:: TEXTE FOURNI ::
—————

Le Québec dispose d’un « cadre de gouvernance climatique » parmi les meilleurs du monde, indique un rapport indépendant, au moment où le gouvernement Legault pense avoir « enfin cassé » la hausse des émissions de gaz à effet de serre (GES) de la province.

« Le cadre québécois se classe parmi les chefs de file », à côté de ceux du Royaume-Uni, de la Californie et de l’Allemagne, devançant ceux du Canada et de la France, indique une évaluation comparative préparée par Dunsky, une firme québécoise d’analyse et de stratégie spécialisée en transition énergétique, qui sera rendue publique ce mercredi et que La Presse a pu consulter.

Le document évalue l’ensemble des mécanismes qui encadrent l’adoption de mesures de lutte contre les changements climatiques, leur mise en œuvre et leur suivi.

« Ce n’est pas un document dans lequel on juge [directement] de certaines mesures », explique Lorenzo Daieff, consultant principal chez Dunsky, comparant plutôt l’exercice à une évaluation comptable.

Il ne s’agit pas de déterminer « quelle entreprise offrira le meilleur retour sur investissement en 2030, mais laquelle offre le plus de détails, de transparence et de suivi à propos de ses chiffres », illustre-t-il.

—————

:: MATÉRIEL SOURCE ::
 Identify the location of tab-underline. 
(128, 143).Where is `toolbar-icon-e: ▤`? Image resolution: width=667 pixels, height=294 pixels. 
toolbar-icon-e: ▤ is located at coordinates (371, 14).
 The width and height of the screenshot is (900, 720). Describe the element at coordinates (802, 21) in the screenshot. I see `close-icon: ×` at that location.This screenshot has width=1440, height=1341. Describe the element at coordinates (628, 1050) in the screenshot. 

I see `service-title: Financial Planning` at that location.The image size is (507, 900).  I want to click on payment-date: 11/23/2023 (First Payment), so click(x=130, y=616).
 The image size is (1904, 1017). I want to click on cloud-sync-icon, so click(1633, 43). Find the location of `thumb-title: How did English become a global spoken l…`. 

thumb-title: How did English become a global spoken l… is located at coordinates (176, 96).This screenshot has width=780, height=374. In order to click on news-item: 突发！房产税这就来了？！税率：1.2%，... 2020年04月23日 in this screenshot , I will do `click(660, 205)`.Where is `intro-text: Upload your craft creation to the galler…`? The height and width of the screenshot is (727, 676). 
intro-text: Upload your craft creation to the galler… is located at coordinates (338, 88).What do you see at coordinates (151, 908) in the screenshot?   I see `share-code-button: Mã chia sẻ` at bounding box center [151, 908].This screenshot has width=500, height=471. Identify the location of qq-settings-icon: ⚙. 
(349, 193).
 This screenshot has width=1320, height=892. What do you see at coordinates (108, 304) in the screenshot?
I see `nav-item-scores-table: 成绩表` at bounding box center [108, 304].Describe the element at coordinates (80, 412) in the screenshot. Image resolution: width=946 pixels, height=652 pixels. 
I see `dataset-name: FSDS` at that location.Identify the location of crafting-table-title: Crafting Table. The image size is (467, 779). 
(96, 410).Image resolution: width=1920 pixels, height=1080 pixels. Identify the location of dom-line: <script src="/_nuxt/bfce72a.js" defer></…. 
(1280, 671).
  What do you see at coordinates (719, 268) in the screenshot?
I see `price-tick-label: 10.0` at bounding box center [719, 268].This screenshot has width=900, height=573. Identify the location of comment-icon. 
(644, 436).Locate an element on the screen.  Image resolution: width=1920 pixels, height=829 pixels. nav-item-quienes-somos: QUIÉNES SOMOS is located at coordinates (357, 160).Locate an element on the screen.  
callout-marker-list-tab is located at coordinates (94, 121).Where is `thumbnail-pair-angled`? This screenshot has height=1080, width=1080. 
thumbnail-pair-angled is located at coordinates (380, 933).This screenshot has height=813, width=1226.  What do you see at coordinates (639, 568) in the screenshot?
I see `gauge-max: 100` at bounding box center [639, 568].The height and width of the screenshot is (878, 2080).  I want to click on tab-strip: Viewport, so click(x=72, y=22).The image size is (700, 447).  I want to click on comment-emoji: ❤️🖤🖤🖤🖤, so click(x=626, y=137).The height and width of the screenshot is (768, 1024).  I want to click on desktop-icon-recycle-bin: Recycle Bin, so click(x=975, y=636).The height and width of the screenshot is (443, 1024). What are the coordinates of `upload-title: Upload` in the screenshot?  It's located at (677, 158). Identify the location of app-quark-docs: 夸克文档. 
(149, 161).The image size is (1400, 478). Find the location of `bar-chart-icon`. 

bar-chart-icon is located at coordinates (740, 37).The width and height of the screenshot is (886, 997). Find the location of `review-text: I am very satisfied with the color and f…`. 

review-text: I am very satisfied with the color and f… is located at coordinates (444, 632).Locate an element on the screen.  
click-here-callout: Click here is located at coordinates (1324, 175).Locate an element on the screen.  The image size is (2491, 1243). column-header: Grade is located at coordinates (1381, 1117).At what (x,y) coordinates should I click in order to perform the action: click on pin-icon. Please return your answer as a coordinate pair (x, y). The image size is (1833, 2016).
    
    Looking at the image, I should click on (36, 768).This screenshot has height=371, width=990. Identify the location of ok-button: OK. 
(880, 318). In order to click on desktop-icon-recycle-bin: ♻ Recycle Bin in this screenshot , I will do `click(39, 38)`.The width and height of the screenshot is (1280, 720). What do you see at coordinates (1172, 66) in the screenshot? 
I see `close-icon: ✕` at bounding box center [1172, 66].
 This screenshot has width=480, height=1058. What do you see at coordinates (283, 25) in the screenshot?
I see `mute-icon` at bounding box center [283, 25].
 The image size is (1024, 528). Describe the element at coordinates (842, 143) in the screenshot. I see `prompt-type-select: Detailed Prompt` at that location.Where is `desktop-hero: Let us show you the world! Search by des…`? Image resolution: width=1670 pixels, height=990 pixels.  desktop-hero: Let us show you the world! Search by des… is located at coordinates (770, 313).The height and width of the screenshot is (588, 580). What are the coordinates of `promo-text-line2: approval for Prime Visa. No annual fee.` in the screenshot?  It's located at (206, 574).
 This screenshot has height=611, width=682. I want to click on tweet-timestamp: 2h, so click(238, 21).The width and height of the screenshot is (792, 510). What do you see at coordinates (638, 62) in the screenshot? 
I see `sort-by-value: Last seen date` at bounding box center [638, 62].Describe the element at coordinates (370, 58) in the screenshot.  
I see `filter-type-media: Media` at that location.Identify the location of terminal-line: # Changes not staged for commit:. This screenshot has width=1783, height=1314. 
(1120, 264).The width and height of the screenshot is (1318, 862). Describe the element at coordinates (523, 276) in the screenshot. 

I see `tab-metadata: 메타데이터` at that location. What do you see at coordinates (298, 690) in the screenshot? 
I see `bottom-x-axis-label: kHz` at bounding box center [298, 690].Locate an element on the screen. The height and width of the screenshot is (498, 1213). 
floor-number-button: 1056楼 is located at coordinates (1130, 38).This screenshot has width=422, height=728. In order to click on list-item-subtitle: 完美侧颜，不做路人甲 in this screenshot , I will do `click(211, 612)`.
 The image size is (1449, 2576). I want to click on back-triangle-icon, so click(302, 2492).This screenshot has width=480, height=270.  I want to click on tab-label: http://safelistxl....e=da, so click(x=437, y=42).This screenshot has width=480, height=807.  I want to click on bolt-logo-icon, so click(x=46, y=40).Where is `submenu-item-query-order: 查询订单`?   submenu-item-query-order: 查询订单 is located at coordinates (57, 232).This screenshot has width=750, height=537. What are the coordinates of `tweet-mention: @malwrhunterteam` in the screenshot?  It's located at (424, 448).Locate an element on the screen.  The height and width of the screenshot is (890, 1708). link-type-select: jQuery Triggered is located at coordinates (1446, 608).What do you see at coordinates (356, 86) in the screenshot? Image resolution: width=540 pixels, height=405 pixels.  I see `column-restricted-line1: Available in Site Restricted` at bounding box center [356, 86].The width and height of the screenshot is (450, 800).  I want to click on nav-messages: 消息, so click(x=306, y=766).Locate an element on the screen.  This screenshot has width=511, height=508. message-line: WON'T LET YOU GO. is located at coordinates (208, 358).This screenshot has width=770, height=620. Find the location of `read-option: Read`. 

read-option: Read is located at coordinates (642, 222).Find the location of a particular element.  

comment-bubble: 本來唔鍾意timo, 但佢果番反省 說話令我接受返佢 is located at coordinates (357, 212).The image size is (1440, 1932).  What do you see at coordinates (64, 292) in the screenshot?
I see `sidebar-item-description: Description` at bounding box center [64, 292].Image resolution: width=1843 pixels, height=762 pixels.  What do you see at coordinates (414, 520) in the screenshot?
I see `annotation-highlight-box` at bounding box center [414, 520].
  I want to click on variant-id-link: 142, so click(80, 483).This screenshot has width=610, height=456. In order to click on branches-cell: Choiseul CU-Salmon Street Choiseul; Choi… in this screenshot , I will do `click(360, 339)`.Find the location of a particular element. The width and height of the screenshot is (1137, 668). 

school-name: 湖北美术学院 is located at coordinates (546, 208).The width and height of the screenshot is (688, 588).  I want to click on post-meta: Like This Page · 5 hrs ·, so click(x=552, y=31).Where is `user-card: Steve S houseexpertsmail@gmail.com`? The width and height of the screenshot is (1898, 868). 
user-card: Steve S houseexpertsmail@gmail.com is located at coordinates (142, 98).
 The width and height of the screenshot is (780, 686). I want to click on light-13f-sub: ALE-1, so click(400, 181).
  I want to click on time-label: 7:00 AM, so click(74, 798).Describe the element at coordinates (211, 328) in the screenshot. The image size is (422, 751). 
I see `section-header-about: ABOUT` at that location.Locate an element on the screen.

—————

:: CONSIGNE ::
Poursuivez l'article sur la gouvernance climatique du Québec en reprenant après sa dernière phrase. Le matériel n'intervient d'aucune façon dans ce travail.

:: RÉSULTAT DE L'EXERCICE ::
Transparence, clarté et reddition de comptes

Le Québec se distingue notamment par le fait que son plan de lutte contre les changements climatiques est mis à jour chaque année et parce qu’il calcule uniquement l’impact des mesures adoptées et financées, indique le rapport.

Ironiquement, cette rigueur jugée favorablement par Dunsky a valu au gouvernement Legault de nombreuses critiques de la part d’observateurs lui reprochant de n’avoir identifié à ce jour que 60 % des mesures permettant d’atteindre la cible québécoise de réduction des émissions de GES de 37,5 % d’ici 2030 par rapport à leur niveau de 1990.

Le rapport salue aussi la clarté budgétaire du cadre québécois, « un des rares plans à présenter un coût par action et par année dans ses plans de mise en œuvre, ainsi que l’estimation des réductions attendues par mesure », de même que la reddition de comptes qu’il offre.

Rétablir le lien de confiance

Même si ce sont les mesures de lutte contre les changements climatiques qui auront un impact, la qualité du cadre de gouvernance est primordiale, a déclaré mardi dans une entrevue éditoriale à La Presse le ministre de l’Environnement, de la Lutte contre les changements climatiques, de la Faune et des Parcs, Benoit Charette.

« [Les] critiques du Fonds vert, au départ, c’était beaucoup ça, l’absence de gouvernance », a-t-il rappelé, se disant très heureux des conclusions du rapport, que son gouvernement a commandé pour pouvoir se comparer, mais aussi s’améliorer.

La gouvernance, à la base, c’est le lien de confiance avec la population, et c’est là où je pense qu’on a rétabli une crédibilité.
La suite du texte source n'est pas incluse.